### WHAT YOU ARE ASKED TO DO
How many lines below contain the word "Given"? Give only the number.

### SOURCE MATERIAL
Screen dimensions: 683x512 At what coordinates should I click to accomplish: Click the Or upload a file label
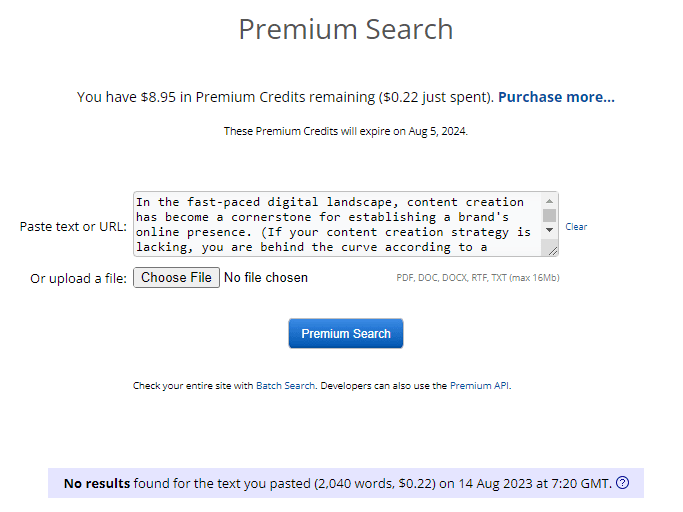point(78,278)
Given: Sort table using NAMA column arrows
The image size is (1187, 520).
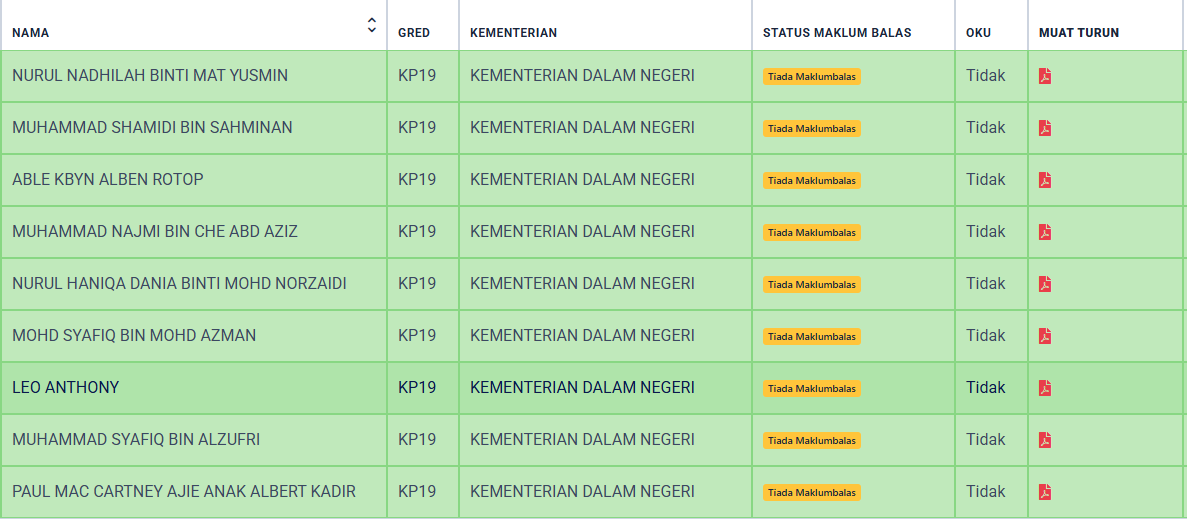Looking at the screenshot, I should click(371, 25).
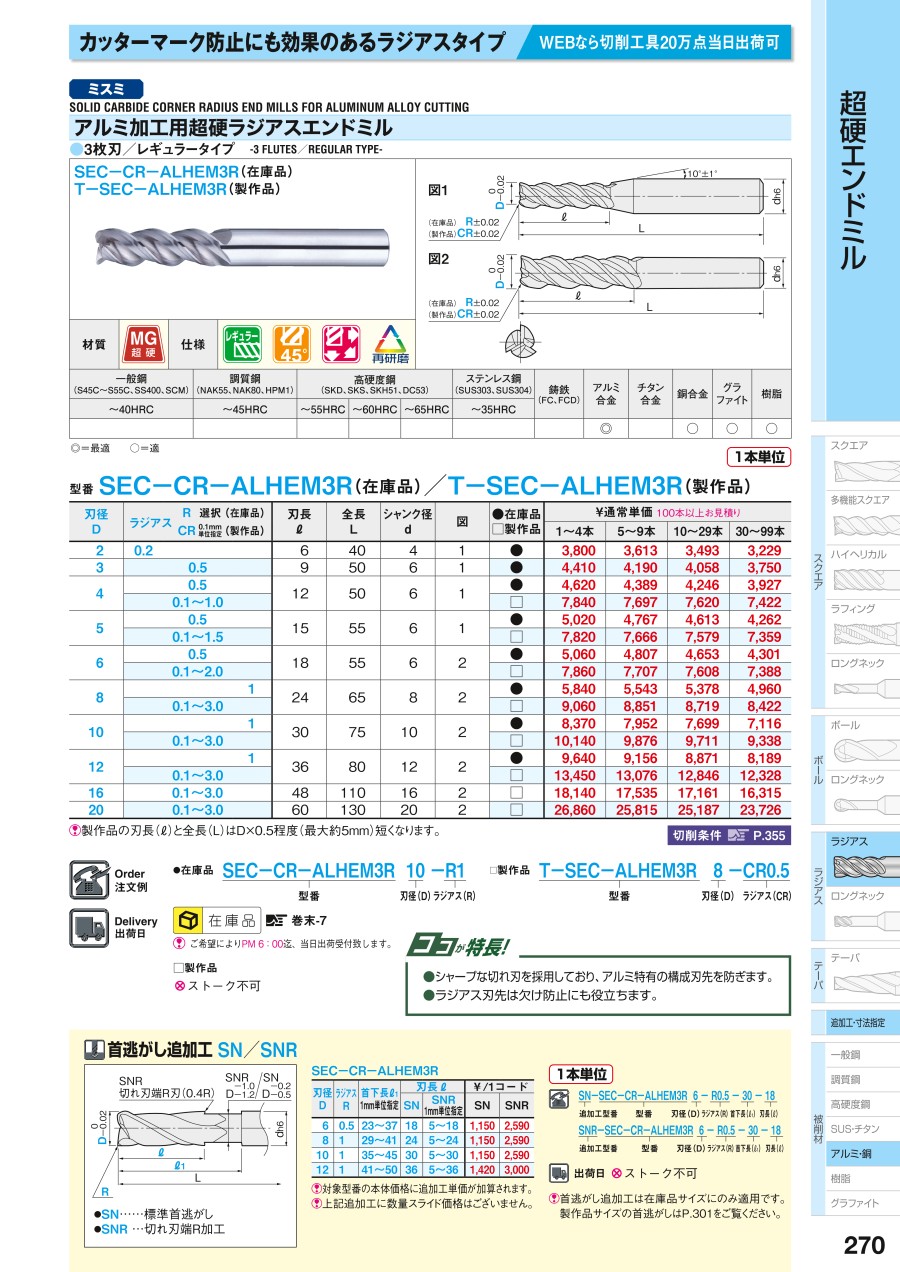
--
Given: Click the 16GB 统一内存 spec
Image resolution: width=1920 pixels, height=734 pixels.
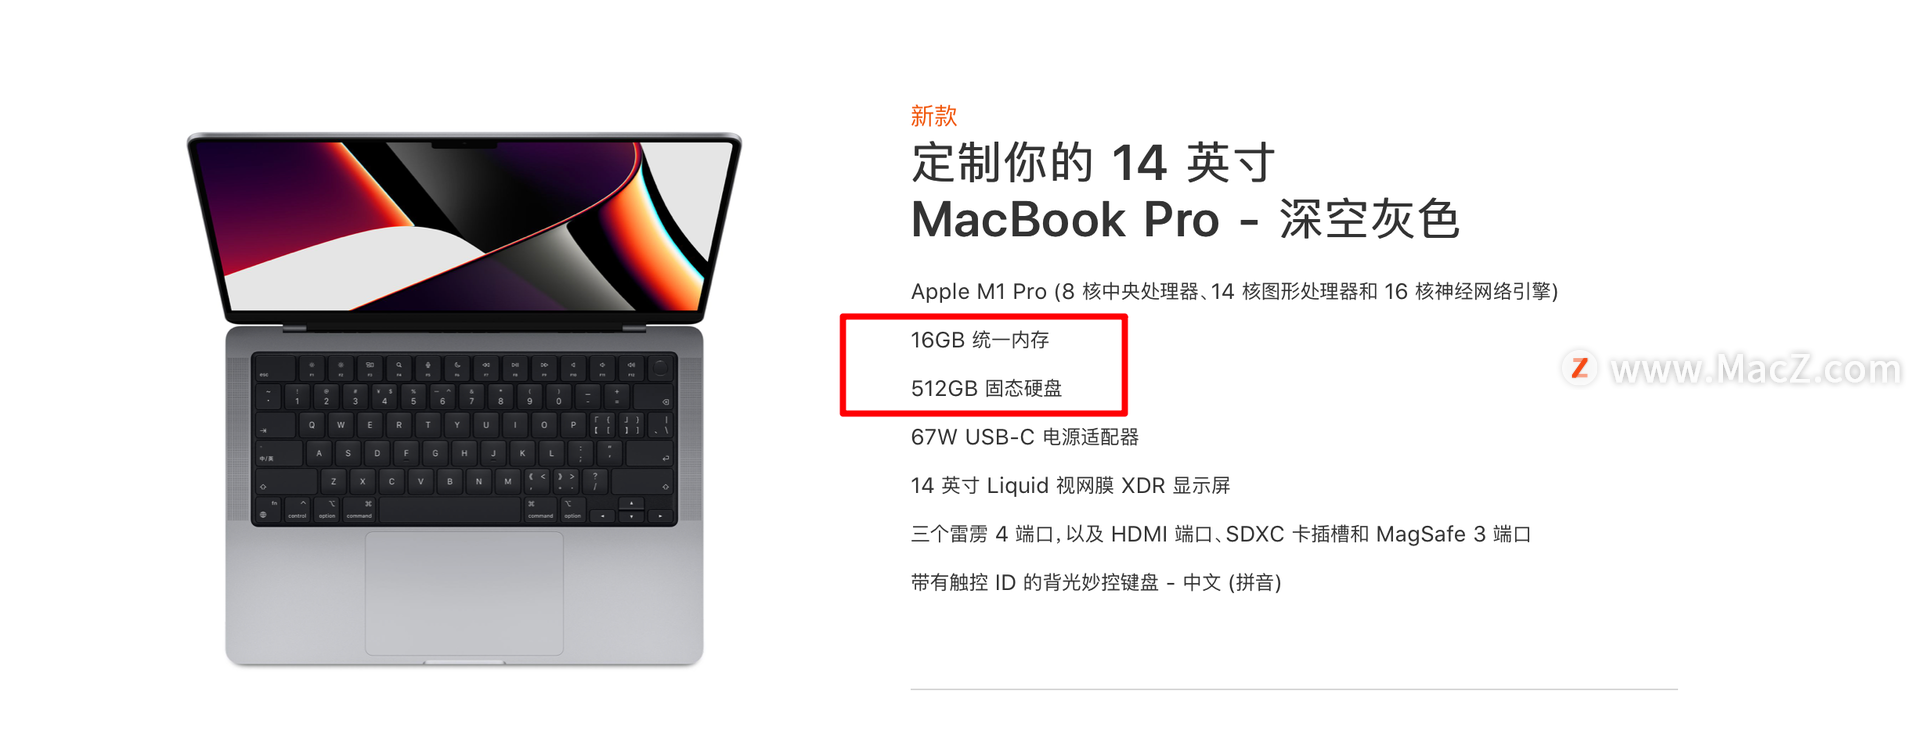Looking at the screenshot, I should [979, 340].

### PROBLEM SOLUTION
2